Faceted navigation apps on ni.com (like Search, DevZone, Manuals, KB and others) use our enterprise search engine to deliver documents. Regardless of whether you enter a keyword or not the search engine always tries to deliver the most relevant documents. Here are factors the relevancy algorithm takes into consideration:
- Document age - newer documents rank better. A one year old document gets about half the "points" compared to a new document.
- Document language - documents that match your language rank better. The language is based on your country/language selection in Global Gateway. If you haven't set your preference the search engine will identify your country and language based on your IP address.

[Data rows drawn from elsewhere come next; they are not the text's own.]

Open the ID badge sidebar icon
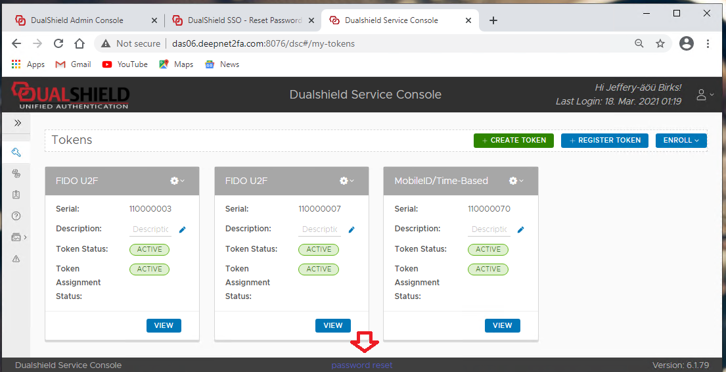Screen dimensions: 726x372 click(x=16, y=195)
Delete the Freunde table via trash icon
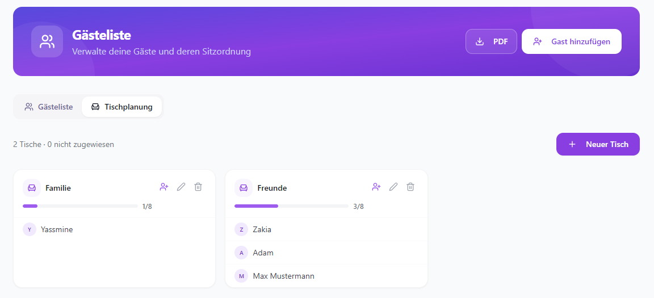The height and width of the screenshot is (298, 654). point(410,187)
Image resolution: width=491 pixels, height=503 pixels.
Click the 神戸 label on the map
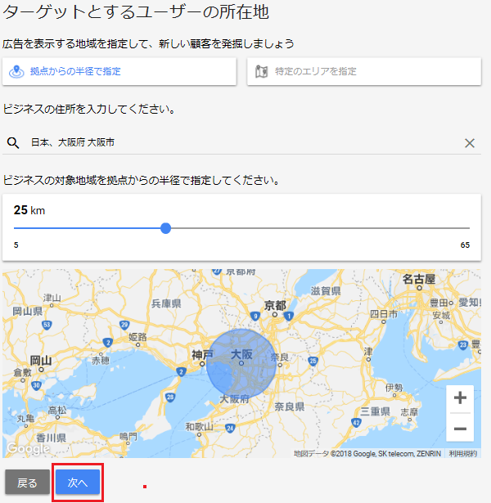tap(201, 355)
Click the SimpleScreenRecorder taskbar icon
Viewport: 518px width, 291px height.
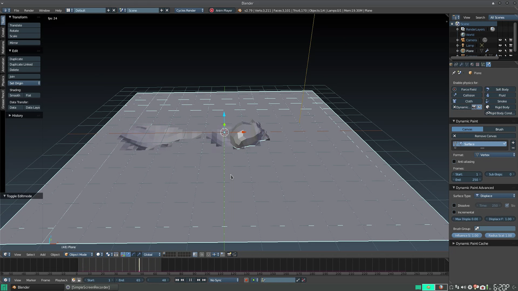[x=91, y=287]
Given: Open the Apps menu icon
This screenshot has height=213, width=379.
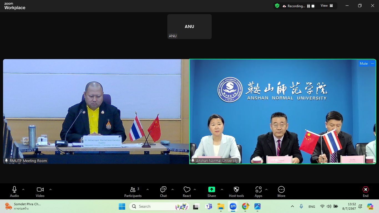Looking at the screenshot, I should 258,192.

- Document ratings - documents with better user ratings rank better. Whenever applicable the algorithm uses the document rating (1 to 5), number of those ratings, number of answered questions, number of service requests linked to the document to evaluate document quality. We are also experimenting with number of visits and downloads.
However, if you do happen to provide a keyword or two there is a little more to be considered.

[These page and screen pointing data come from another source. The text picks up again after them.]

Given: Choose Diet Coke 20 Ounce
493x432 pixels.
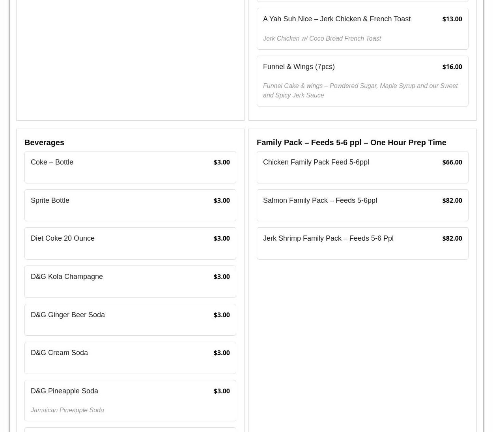Looking at the screenshot, I should 63,238.
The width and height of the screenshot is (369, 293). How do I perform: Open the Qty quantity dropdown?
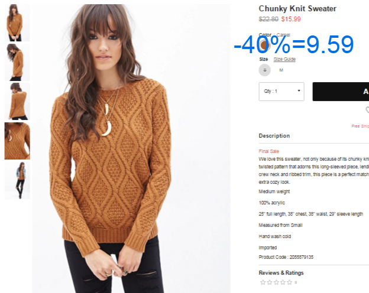[281, 92]
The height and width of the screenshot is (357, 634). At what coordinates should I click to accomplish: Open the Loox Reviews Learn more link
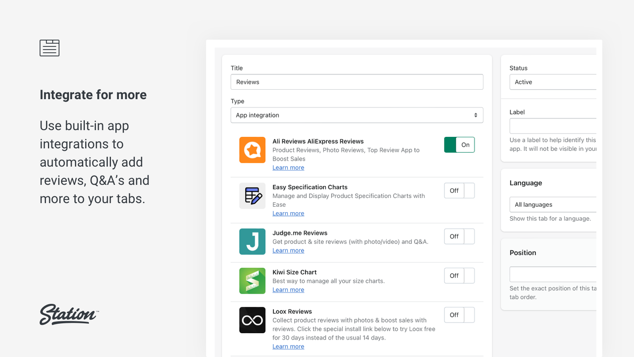click(x=288, y=346)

- Frequency of the search query in title (45), headings (10), body (5), URL (30), description metatag (5) and keywords metatag (10). The numbers in parentheses represent weight of that factor. Higher number means more "points".
- Categorization - if the document has assigned categories (such as product, industry, application, technology...) that match the query string the document gets points for it. The relative weight of this factor is 15.

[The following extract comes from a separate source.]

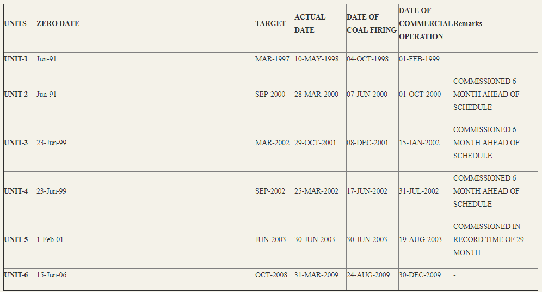The image size is (542, 297).
Task: Click the UNIT-2 row label
Action: click(16, 94)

- Inbound links - anchor text that contains the searched keywords helps document rank better. Especially if the anchor text is an exact match of the query.
The search engine runs all the above (and few more things) through a complex formula to score the documents. Typical document gets anywhere between 8,000 to 12,000 points. More points means higher position in the results. While the web team at National Instruments uses a third-party search engine, we do control the algorithm by which the search engine scores documents.